Questions
1/ Using the text on payroll taxes and labor costs, answer these:
(a) What percentage of taxable wages is the Social Security tax?
(b) Which state is given as having a maximum unemployment tax rate as high as 12 percent?
(c) Roughly what share of an employee's salary is a benefits package worth?
2/ Continue the text on payroll taxes and labor costs from its last sentence.

Social Security tax is 6.2 percent of the taxable wages paid to each employee each year (up to $127,200 for 2017, a number that changes annually).
Medicare tax is 1.45 percent of all taxable wages paid to each employee, with an additional .9 percent tax rate on wages that exceed $200,000.
This rate (and the annual wage limit) is determined for you by your state unemployment agency. Some state unemployment tax rate minimums are as low as 0.0%, as is the case in places like Hawaii, Iowa, Mississippi, Missouri, Montana, Nebraska, and South Dakota. Meanwhile, maximum tax rates can be as high as 12 percent, as is the case in Wisconsin. Always check with your accountant if you’re not sure where you stand.
Some states require employers to pay employment or job-training taxes. If you’re not sure whether or not your state is one of them, check with your accountant.
The cost of labor per employee is their hourly rate multiplied by the number of hours they’ll work in a year. The cost of labor for a salaried employee is their yearly salary divided by the number of hours they’ll work in a year.
Labor costs account for, on average, 68.3 percent of an employee’s yearly salary or wages. To figure out the labor cost percentage, multiply an employee’s total salary or wages by .683.
Add the full cost of what it takes an employee to create a product or complete a service. This includes their wages, taxes, and benefits. Then divide that total by the number of hours an employee works.
A direct labor rate is every cost that contributes to the creation of a product or service. This includes the cost of labor, payroll taxes, and benefits, but does not include the cost of managerial or support roles. Use the calculator above to determine an employee’s billable cost per hour.
To calculate the labor burden, add each employee’s wages, payroll taxes, and benefits to an employer’s annual overhead costs (building costs, property taxes, utilities, equipment, insurance, and benefits). Then divide that total by the employer’s number of employees.
A benefits package is worth about 30 percent of an employee’s salary. A benefits package includes not only health insurance, but worker’s compensation insurance, disability insurance, paid leave, retirement savings, and more.

Data segment

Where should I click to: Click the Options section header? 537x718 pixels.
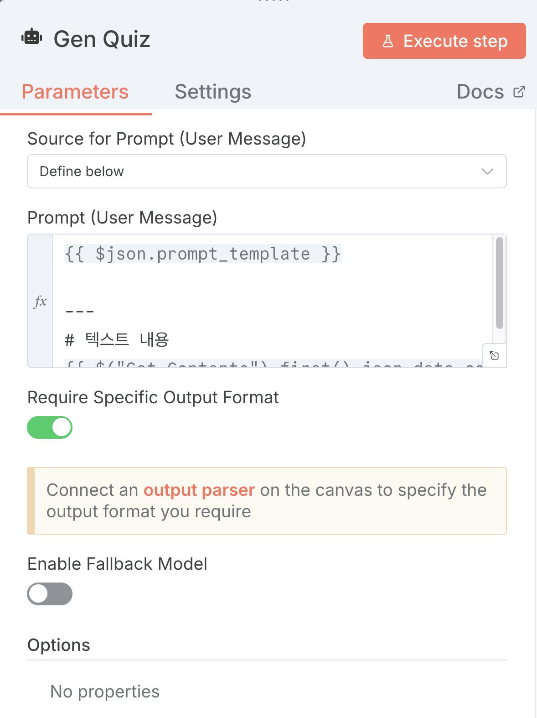tap(59, 645)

Set of answers
1/
(a) 6.2 percent
(b) Wisconsin
(c) About 30 percent

2/
Payroll taxes are first calculated according to your state, as it’s your state that determines the rate at which you’re taxed. Payroll taxes also include labor cost taxes, Social Security taxes, Medicare taxes, and state and federal unemployment taxes. Use the calculator above to determine the cost of payroll taxes in your state, per employee.
Benefits account for 31.7 percent of an employee’s total cost. An employee’s total salary and wages account for 68.3 percent of their total cost. Retirement and savings account for 5.4 percent of their total cost, according to the US Department of Labor’s June 2017 Employer Costs for Employee Compensation survey. Employers should also consider an employee’s overhead percentage when determining the employee’s pay.
How much an employer pays in taxes per employee depends on the employee’s wages. For example, an employer with only part-time employees who work half the year can expect to pay figures in the hundreds, per employee. Taxes include federal unemployment taxes, Social Security taxes, Medicare taxes, state unemployment taxes, and more. Use the calculator above to determine how much an employer pays in taxes per employee.
How much a company pays for employee health insurance depends on the size of the company. As mandated by the Affordable Care Act (ACA), companies with more than 50 full-time employees must offer a company health plan or pay a tax penalty. According to a 2015 Kaiser Family Foundation study, employers pay, on average, between $5,000 and $12,000 per employee, per year for health insurance.
*Disclaimer: Please refer to a professional tax, payroll, or financial advisor regarding specific employee costs and state and federal taxes and how they impact your business. TSheets does not recommend particular financial practices and leaves those decisions to the discretion of your organization.